— TASK OBJECTIVE —
Convert each line of the entries below into a string in a JSON list, with one string per line, and omit any blank lines. Leave the pictures out of the list.

begin THE DATA

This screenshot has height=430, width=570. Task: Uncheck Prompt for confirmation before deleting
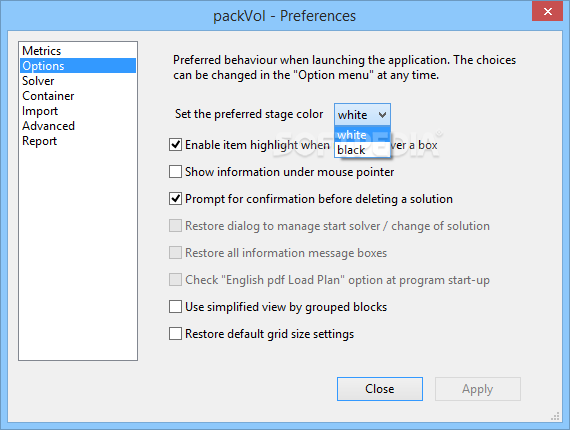(x=175, y=199)
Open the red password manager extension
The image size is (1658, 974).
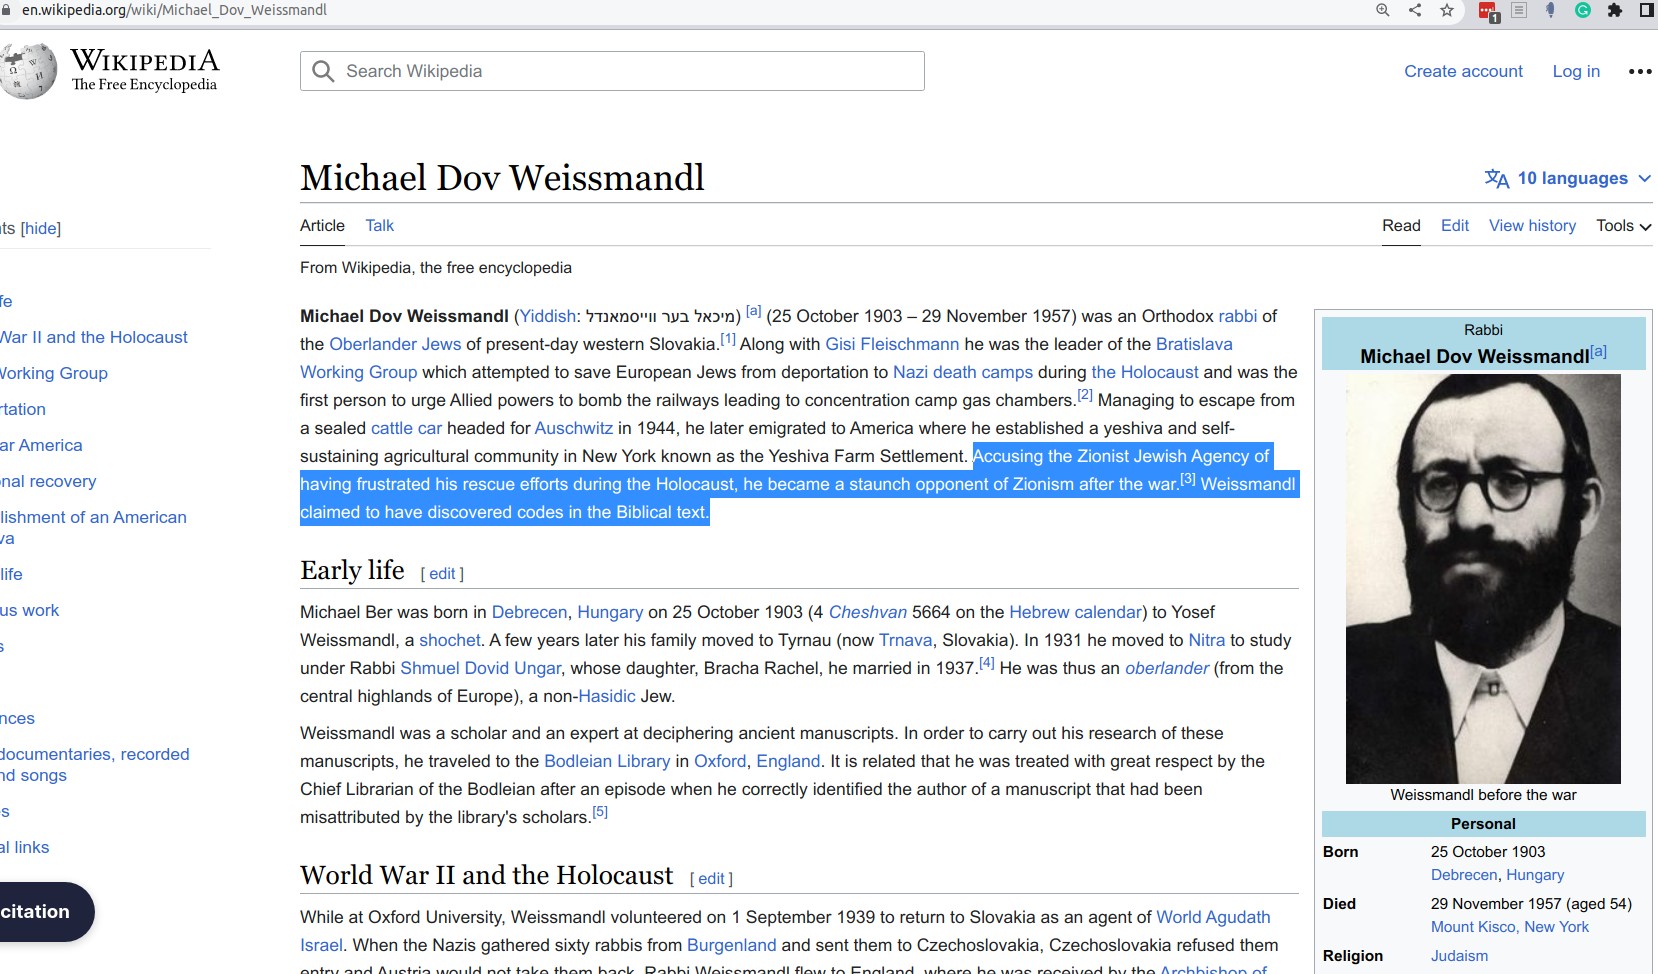pos(1487,11)
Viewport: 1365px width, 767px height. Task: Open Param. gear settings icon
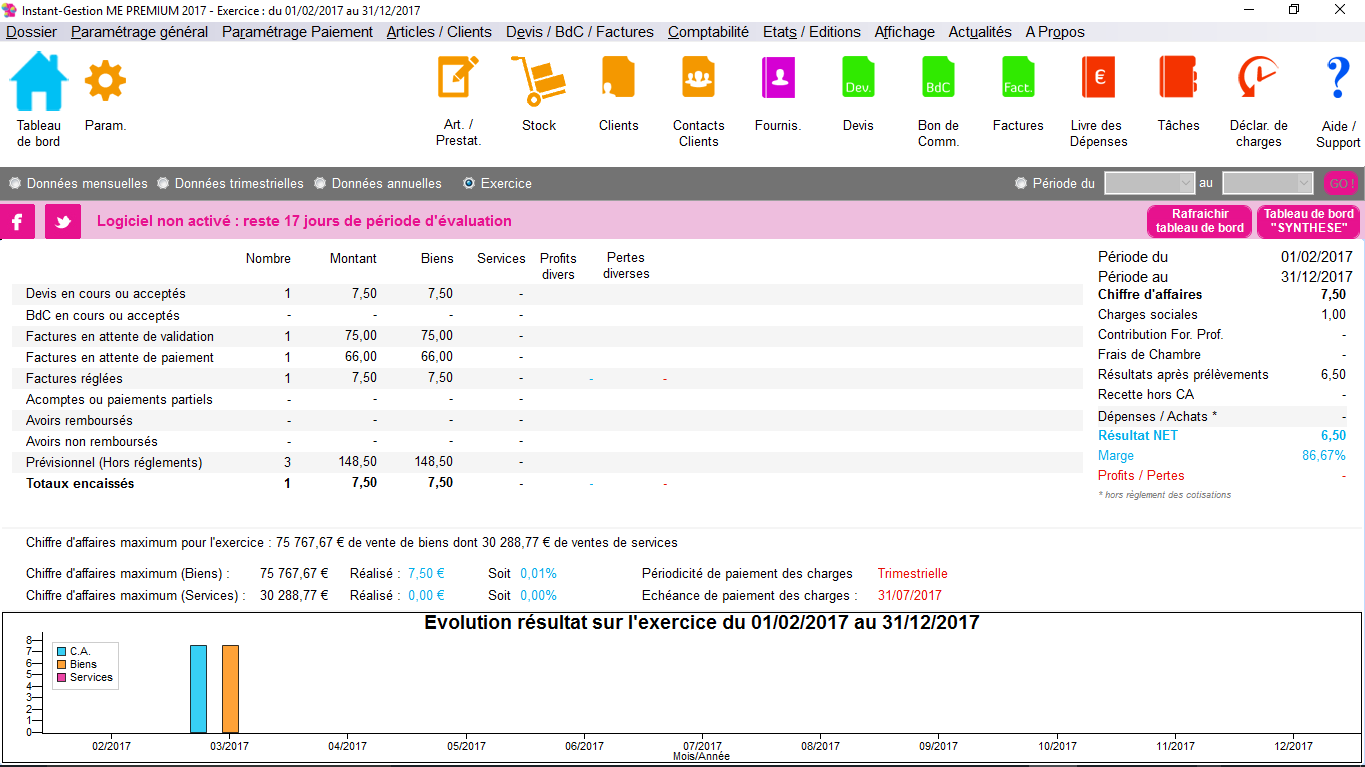point(105,83)
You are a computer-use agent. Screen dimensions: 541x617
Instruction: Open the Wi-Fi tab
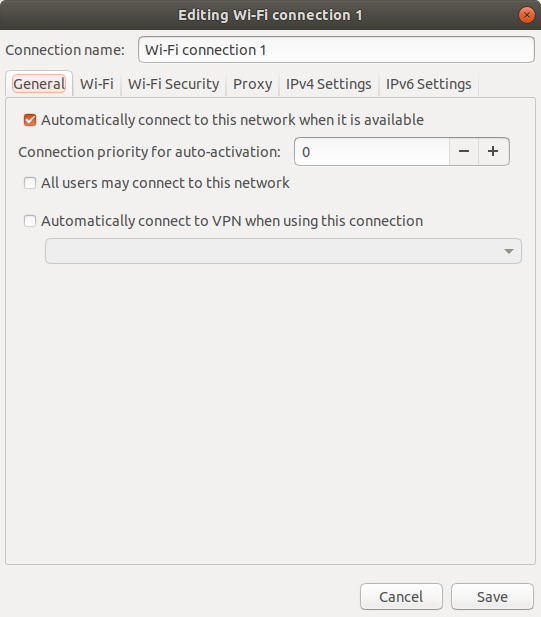[x=97, y=84]
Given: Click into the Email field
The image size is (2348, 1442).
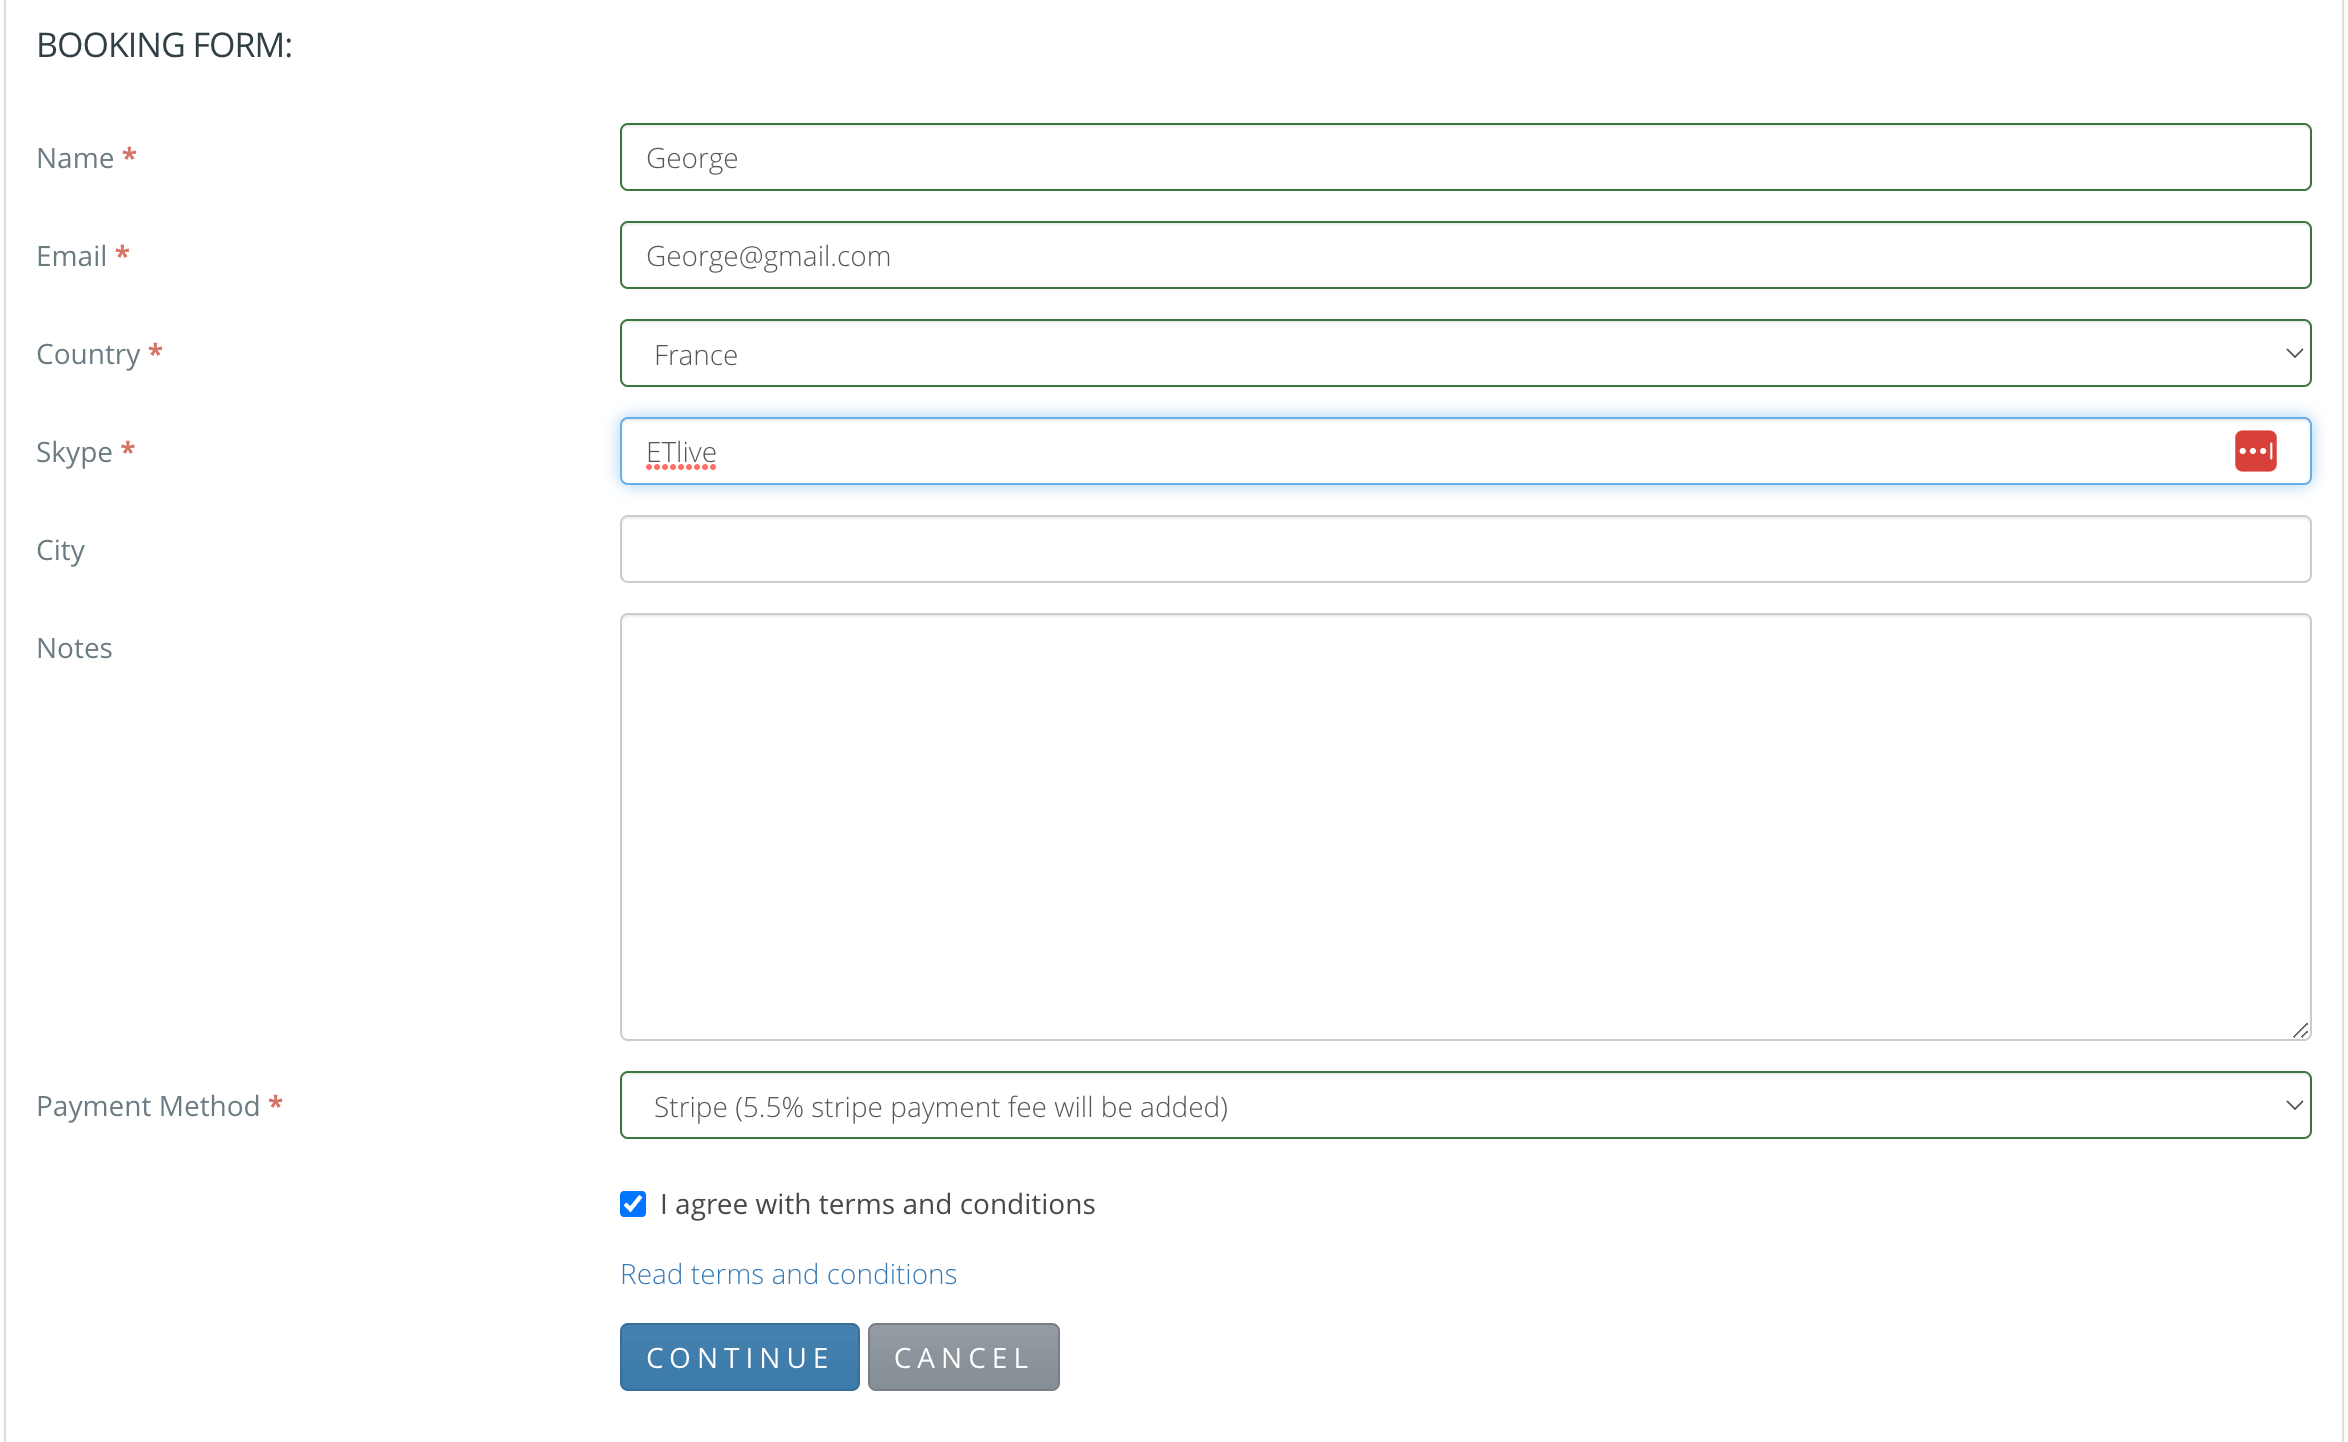Looking at the screenshot, I should tap(1465, 256).
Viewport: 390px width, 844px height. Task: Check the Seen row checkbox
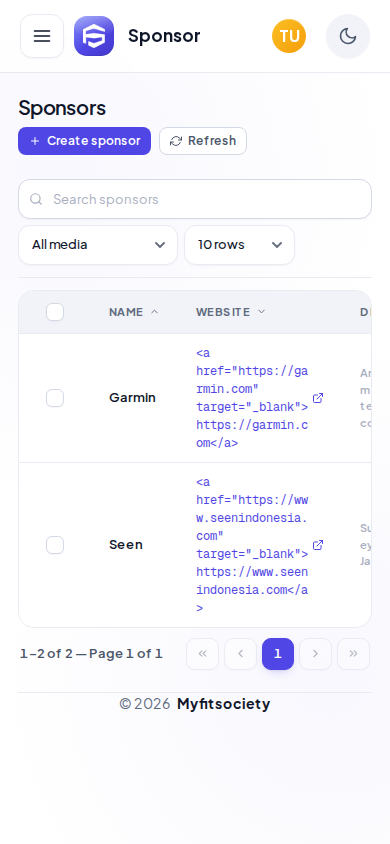(x=55, y=545)
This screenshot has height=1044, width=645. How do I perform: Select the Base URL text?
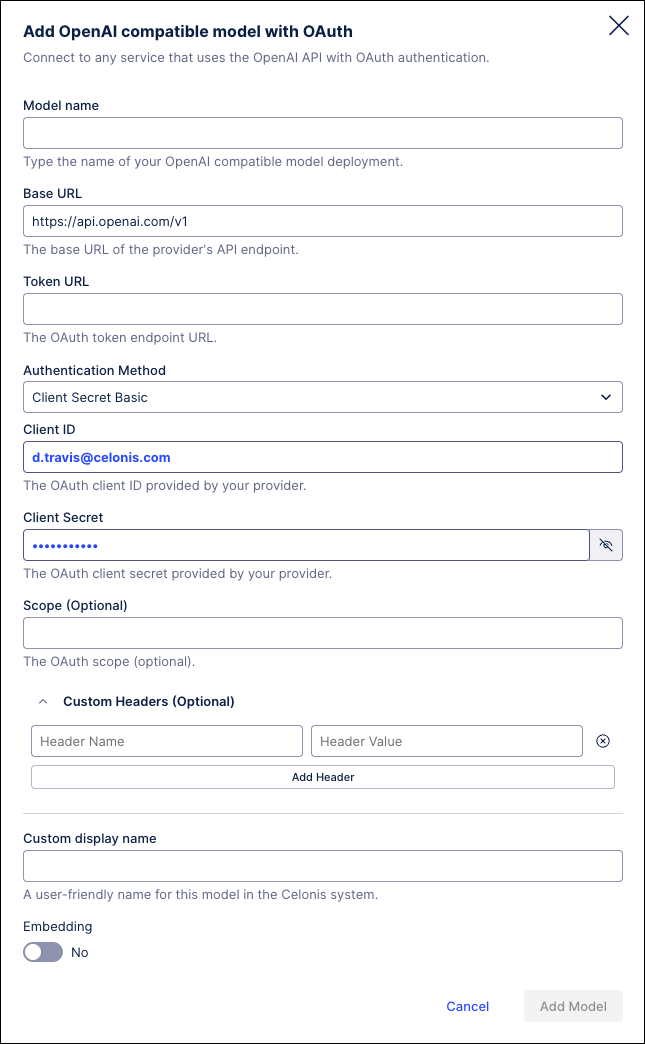322,221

end THE DATA

— ANSWER BELOW —
[
  "This screenshot has height=430, width=570. Task: Uncheck Prompt for confirmation before deleting",
  "(x=175, y=199)",
  "Open the red password manager extension",
  "The image size is (1658, 974).",
  "pos(1487,11)",
  "Viewport: 1365px width, 767px height. Task: Open Param. gear settings icon",
  "point(105,83)",
  "You are a computer-use agent. Screen dimensions: 541x617",
  "Instruction: Open the Wi-Fi tab",
  "[x=97, y=84]",
  "Given: Click into the Email field",
  "The image size is (2348, 1442).",
  "Looking at the screenshot, I should tap(1465, 256).",
  "Viewport: 390px width, 844px height. Task: Check the Seen row checkbox",
  "(x=55, y=545)",
  "This screenshot has height=1044, width=645. How do I perform: Select the Base URL text?",
  "322,221"
]